Exercise requirements -> Starting at the line that contains "Given: Open the" and stopping after the line that contains "pos(975,277)", set out those lines as a numbered list, omitting any blank lines.

▬▬▬▬▬▬

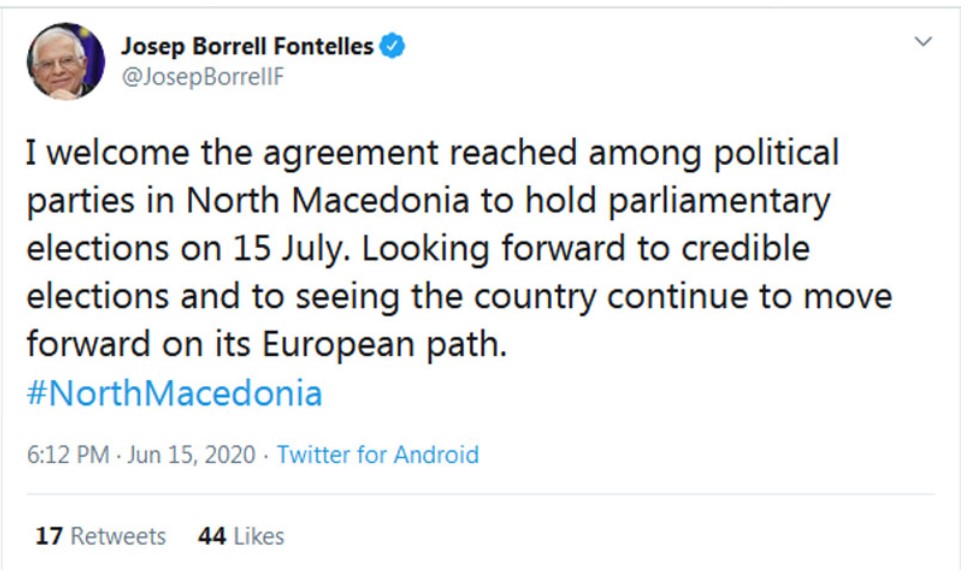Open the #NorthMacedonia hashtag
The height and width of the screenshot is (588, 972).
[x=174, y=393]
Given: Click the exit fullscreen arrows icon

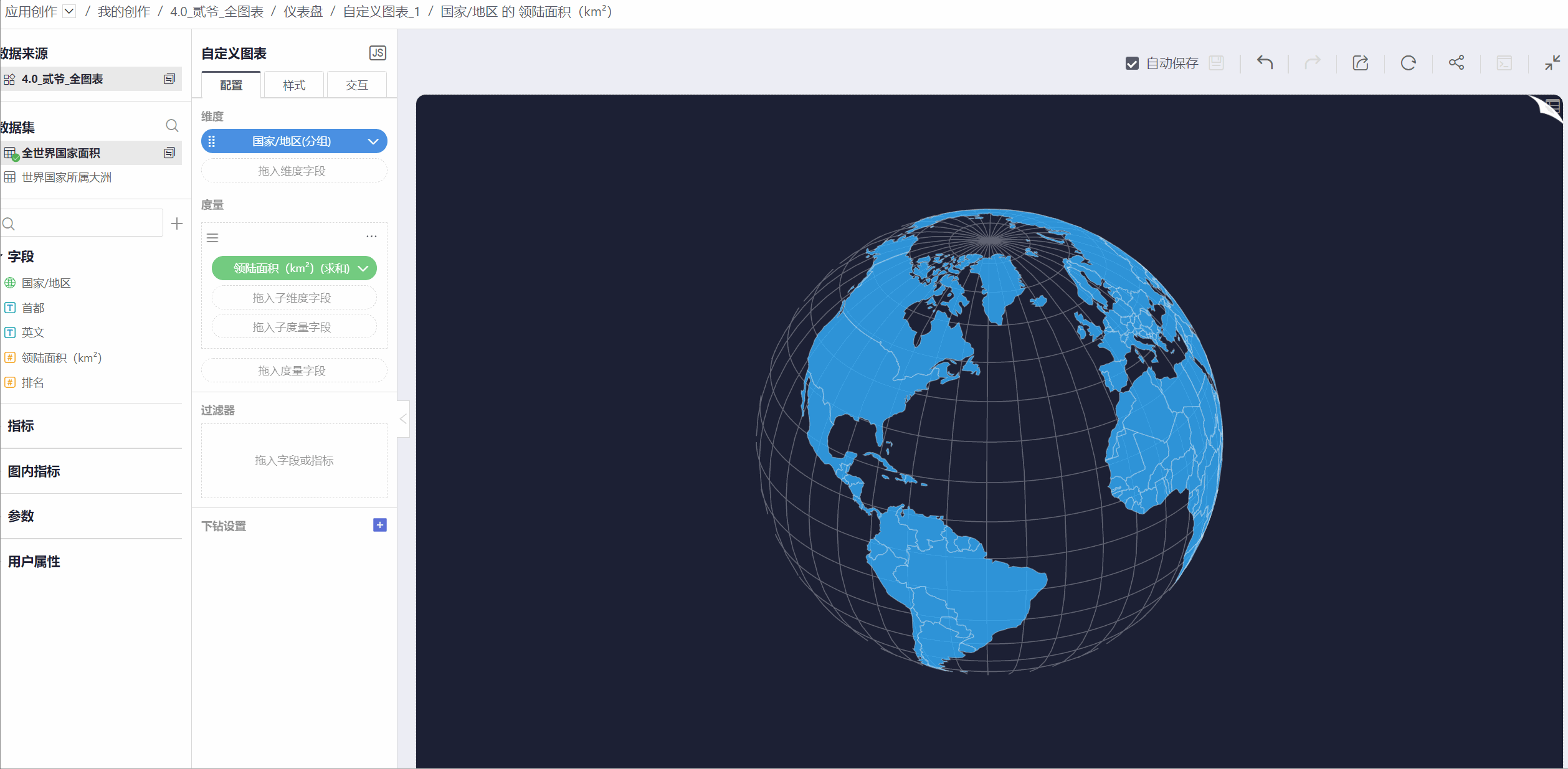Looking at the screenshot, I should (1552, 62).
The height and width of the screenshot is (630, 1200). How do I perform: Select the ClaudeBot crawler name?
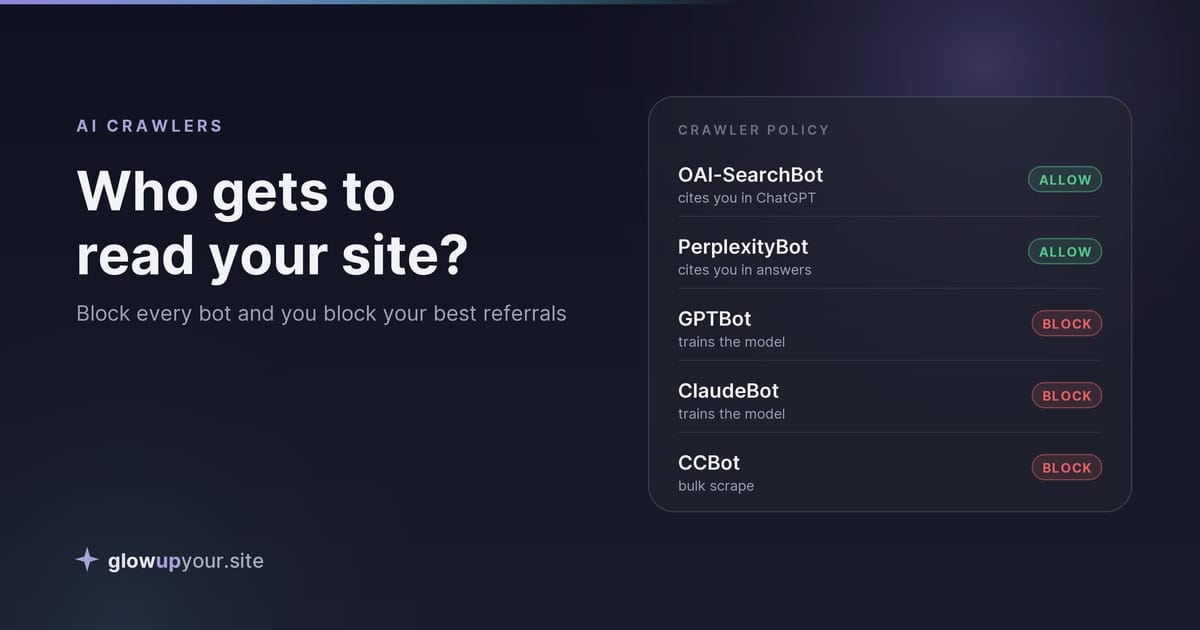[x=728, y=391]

▬▬▬▬▬▬

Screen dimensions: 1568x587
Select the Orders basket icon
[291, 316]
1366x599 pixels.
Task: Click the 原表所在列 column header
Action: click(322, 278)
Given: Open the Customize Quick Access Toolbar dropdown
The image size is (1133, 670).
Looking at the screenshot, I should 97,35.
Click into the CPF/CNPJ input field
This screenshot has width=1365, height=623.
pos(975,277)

▬▬▬▬▬▬

Final result ->
1. Given: Open the Customize Quick Access Toolbar dropdown
2. The image size is (1133, 670).
3. Looking at the screenshot, I should 97,35.
4. Click into the CPF/CNPJ input field
5. This screenshot has width=1365, height=623.
6. pos(975,277)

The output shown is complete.